**WORK ITEM**
Could you reproduce, from the records below, everything from the line with "Submit the form with the Register button" down to the line with "Click the Add message bubble icon", keeping both of those lines and changing nothing?

**DATA FOR THE TASK**
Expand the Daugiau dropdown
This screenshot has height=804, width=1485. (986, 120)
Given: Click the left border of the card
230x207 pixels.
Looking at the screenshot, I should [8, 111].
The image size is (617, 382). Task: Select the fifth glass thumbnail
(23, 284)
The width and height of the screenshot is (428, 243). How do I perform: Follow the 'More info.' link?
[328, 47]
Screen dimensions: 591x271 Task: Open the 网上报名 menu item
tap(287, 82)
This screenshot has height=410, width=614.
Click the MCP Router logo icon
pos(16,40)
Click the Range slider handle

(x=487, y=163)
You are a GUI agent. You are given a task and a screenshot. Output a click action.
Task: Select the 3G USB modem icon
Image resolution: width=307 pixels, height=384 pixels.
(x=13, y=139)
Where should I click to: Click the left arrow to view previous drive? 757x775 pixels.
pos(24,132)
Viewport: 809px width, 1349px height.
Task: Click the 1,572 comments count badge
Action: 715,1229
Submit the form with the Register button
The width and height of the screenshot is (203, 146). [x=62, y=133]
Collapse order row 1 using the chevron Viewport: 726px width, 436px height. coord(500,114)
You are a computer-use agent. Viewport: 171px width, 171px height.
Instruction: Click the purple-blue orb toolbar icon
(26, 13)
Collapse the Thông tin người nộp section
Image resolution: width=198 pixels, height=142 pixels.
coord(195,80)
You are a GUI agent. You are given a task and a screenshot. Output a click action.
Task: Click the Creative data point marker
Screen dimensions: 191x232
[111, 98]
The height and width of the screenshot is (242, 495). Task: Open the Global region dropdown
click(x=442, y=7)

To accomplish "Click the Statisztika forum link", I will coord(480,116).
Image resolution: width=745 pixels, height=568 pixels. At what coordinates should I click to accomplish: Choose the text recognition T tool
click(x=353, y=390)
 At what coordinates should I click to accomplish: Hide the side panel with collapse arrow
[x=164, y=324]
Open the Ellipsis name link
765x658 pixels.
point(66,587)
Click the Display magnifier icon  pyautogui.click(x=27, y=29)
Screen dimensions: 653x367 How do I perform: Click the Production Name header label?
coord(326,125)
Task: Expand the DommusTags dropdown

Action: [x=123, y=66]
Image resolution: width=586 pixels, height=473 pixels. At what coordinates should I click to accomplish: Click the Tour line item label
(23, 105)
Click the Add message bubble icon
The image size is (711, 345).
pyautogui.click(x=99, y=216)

**RESULT**
Submit the form with the Register button
The width and height of the screenshot is (203, 146). [x=62, y=133]
Collapse order row 1 using the chevron Viewport: 726px width, 436px height. coord(500,114)
You are a computer-use agent. Viewport: 171px width, 171px height.
Instruction: Click the purple-blue orb toolbar icon
(26, 13)
Collapse the Thông tin người nộp section
Image resolution: width=198 pixels, height=142 pixels.
coord(195,80)
You are a GUI agent. You are given a task and a screenshot. Output a click action.
Task: Click the Creative data point marker
Screen dimensions: 191x232
[111, 98]
The height and width of the screenshot is (242, 495). Task: Open the Global region dropdown
click(x=442, y=7)

To accomplish "Click the Statisztika forum link", I will coord(480,116).
Image resolution: width=745 pixels, height=568 pixels. At what coordinates should I click to accomplish: Choose the text recognition T tool
click(x=353, y=390)
 At what coordinates should I click to accomplish: Hide the side panel with collapse arrow
[x=164, y=324]
Open the Ellipsis name link
765x658 pixels.
point(66,587)
Click the Display magnifier icon  pyautogui.click(x=27, y=29)
Screen dimensions: 653x367 How do I perform: Click the Production Name header label?
coord(326,125)
Task: Expand the DommusTags dropdown

Action: [x=123, y=66]
Image resolution: width=586 pixels, height=473 pixels. At what coordinates should I click to accomplish: Click the Tour line item label
(23, 105)
Click the Add message bubble icon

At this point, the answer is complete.